Dünyada kadınlarda en sık görülen kanser türü olan meme kanseri, her yıl 2,3 milyon kadına tanı konulurken, Türkiye’de de 25 binden fazla kadına meme kanseri teşhisi konuyor. Metastatik meme kanseri (mMK) ise hastalığın vücudun diğer bölgelerine yayılması anlamına geliyor. mMK tanısı alan kişiler için tedavi süreci, özellikle genç yaşta teşhis konan kadınlar ve aileleri için büyük bir psikolojik yük oluşturabiliyor.

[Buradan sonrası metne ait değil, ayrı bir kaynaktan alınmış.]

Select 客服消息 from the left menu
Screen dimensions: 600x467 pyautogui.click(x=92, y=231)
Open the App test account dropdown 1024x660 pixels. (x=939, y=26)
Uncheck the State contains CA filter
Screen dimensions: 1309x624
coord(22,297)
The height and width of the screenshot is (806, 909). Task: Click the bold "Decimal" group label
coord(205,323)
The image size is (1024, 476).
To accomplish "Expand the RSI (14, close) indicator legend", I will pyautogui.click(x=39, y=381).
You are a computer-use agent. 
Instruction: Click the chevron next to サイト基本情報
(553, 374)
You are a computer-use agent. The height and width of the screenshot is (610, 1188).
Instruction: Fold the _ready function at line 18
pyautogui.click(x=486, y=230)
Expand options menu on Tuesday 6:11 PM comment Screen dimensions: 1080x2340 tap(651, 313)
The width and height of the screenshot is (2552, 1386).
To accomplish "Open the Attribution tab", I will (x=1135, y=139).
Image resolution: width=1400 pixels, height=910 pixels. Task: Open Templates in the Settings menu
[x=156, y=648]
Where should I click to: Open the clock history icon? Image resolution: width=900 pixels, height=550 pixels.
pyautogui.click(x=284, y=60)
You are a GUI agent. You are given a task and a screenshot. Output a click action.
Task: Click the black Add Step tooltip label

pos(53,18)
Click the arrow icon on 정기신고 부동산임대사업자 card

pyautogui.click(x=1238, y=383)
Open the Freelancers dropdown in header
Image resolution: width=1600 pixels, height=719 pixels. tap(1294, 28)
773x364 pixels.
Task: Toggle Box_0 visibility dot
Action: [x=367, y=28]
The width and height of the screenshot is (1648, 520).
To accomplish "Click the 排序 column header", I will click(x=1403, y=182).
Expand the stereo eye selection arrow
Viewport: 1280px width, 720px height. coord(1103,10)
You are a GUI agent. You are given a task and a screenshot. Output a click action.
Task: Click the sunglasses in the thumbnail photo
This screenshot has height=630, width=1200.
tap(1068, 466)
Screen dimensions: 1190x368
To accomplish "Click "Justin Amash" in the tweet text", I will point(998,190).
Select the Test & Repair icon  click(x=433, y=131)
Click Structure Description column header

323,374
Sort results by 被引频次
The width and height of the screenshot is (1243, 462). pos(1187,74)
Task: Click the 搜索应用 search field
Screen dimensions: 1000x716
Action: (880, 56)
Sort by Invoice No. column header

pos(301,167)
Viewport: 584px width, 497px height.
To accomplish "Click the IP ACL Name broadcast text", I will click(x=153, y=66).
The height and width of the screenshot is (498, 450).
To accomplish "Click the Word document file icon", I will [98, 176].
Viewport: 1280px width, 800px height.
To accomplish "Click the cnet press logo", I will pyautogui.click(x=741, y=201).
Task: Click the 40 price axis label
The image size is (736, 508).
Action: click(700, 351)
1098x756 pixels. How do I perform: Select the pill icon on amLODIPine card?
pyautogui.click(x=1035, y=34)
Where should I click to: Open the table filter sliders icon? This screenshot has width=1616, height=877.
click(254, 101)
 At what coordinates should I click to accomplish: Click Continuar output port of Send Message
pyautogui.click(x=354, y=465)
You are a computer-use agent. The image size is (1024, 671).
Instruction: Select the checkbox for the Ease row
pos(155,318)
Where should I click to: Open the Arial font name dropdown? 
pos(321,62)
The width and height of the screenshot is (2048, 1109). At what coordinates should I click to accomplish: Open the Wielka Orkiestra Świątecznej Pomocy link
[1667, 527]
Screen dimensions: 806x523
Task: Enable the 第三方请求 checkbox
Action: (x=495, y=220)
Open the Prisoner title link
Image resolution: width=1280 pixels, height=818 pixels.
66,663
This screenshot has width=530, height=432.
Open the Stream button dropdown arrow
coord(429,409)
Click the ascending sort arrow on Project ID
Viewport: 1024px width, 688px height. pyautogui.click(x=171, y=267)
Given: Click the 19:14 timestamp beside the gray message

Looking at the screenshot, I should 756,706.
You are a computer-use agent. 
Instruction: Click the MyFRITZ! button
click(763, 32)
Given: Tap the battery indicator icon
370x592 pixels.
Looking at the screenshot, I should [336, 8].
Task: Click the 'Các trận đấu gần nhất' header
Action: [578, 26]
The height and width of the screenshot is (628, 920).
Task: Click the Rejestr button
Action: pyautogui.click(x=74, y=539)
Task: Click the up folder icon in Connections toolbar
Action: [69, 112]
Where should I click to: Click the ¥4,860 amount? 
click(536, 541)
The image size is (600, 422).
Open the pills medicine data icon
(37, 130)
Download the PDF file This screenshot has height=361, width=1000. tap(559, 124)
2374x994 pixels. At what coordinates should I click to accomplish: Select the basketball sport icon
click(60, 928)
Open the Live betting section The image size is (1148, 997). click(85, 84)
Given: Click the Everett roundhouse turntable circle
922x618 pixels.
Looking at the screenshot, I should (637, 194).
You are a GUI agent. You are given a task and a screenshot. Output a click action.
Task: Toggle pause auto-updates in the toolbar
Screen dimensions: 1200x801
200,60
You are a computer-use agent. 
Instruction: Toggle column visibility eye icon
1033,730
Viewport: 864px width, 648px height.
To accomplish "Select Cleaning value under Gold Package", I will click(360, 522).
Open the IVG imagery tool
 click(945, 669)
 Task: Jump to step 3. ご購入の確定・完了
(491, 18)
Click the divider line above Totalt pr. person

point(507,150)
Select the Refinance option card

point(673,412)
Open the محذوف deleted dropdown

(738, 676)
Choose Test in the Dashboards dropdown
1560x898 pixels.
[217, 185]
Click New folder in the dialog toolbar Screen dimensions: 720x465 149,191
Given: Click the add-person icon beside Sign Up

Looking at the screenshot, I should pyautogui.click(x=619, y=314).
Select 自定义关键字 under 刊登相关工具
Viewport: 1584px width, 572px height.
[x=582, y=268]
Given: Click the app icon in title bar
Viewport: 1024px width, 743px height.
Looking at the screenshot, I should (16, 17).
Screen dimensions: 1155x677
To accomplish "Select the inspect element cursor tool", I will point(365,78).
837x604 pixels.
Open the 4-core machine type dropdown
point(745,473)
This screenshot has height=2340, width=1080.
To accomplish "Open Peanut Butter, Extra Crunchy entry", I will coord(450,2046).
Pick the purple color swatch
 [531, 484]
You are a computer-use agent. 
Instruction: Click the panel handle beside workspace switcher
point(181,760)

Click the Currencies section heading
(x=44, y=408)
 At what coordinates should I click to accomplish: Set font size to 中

Güçlü Ailem kampanyası, bu zorlu süreci yaşayan kadınlara ve ailelerine yardımcı olmayı amaçlıyor. Pembe İzler Kadın Kanserleri Derneği ve Gilead Türkiye'nin ortaklaşa yürüttüğü projede, mMK annelerinin çocuklarına yönelik hazırlanan “Macera Kavanozu” adlı çocuk kitabı, tedavi sürecini daha iyi anlamaları için çocuklara rehberlik etmek üzere tasarlandı.
Kitap, Zeynep ve Can adlı iki çocuğun yaz tatilinde, annelerinin tedavi süreciyle birlikte hayal güçleriyle maceralara atıldıkları bir hikayeyi anlatıyor. Kanada’daki Metastatik Meme Topluluğu tarafından yazılan ve İtalyan sanatçı Alexandra Colombo tarafından resimlendirilen kitap, dünyada farklı ülkelerde yayımlandıktan sonra Türkçeye çevrildi. Kitap, Pi Kadın Kanserleri Derneği'nin internet sitesi üzerinden ücretsiz olarak erişilebiliyor.
Dernek Başkanı Arzu Karataş, mMK annelerinin en büyük kaygılarının çocuklarının bu süreçten nasıl etkileneceği olduğunu vurguluyor. Karataş, annelerin tedavi sürecinde çocuklarının kaygılarını en aza indirmeye çalıştıklarını belirtiyor. Bu bağlamda, ailenin bu zor dönemde psikolojik desteğe ihtiyacı olduğunu söyleyen Karataş, sürecin çocuklar ve anneler için daha yönetilebilir hale gelebilmesi için açık iletişim ve psikolojik desteğin öneminin altını çizdi.
Klinik psikolog Sinem Çelenk, özellikle çocukların duygusal ihtiyaçlarını anlamanın önemine dikkat çekiyor. mMK tanısı sadece anneler için değil, aileleri için de duygusal bir yük oluşturuyor. Aile içindeki değişen dinamikler, belirsizlikler ve ebeveynlerin duygusal dalgalanmaları, çocukların kaygı seviyelerini artırabiliyor. Çelenk, ebeveynlerin açık, tutarlı ve güven veren bir iletişim kurmalarını, çocukların bu süreci anlamlandırmalarına yardımcı olacaklarını belirtiyor. Çelenk, çocukların duygusal ihtiyaçlarına karşı duyarlı olmanın, kaygı seviyelerinin azalmasını ve belirsizlikle başa çıkmalarını kolaylaştıracağını ifade etti.
Basın toplantısında, mMK hastası olan Duygu Ügüdür de deneyimlerini paylaştı. Ügüdür, iki çocuk annesi olarak tedavi sürecinde çocuklarının psikolojik durumuna odaklandığını ve durumu yaşlarına uygun bir şekilde açıkladığını belirtti. "Kanser oldum" demek yerine, çocuklarına "Kötü hücrelerle savaşıyorum ve daha güçlü savaşmak için tedavi oluyorum" dediğini ifade etti. Ügüdür, çocuklarıyla geçirdiği her anın kıymetini daha iyi anladığını ve onlara bu süreci fazla yıpratmadan yaşatmaya çalıştığını söyledi.
Ügüdür, kitapta anlatılan hikayenin, kendi ailesinin yaşadıklarıyla örtüştüğünü belirterek, mMK olan aile bireylerinin çevresindeki herkesin psikososyal destek sağlamasının, ailenin mücadele gücünü arttırdığına dikkat çekti.
"Macera Kavanozu" adlı çocuk kitabı, tedavi sürecini ve aile içindeki zorlukları, duygusal bir bağ kurarak çocukların anlayabileceği şekilde anlatmakta ve ailelerin birbirine daha yakın olmasına yardımcı olmaktadır. Bu kitap, sadece bir öykü değil, birçok aile için gerçek bir destek kaynağı olmaktadır.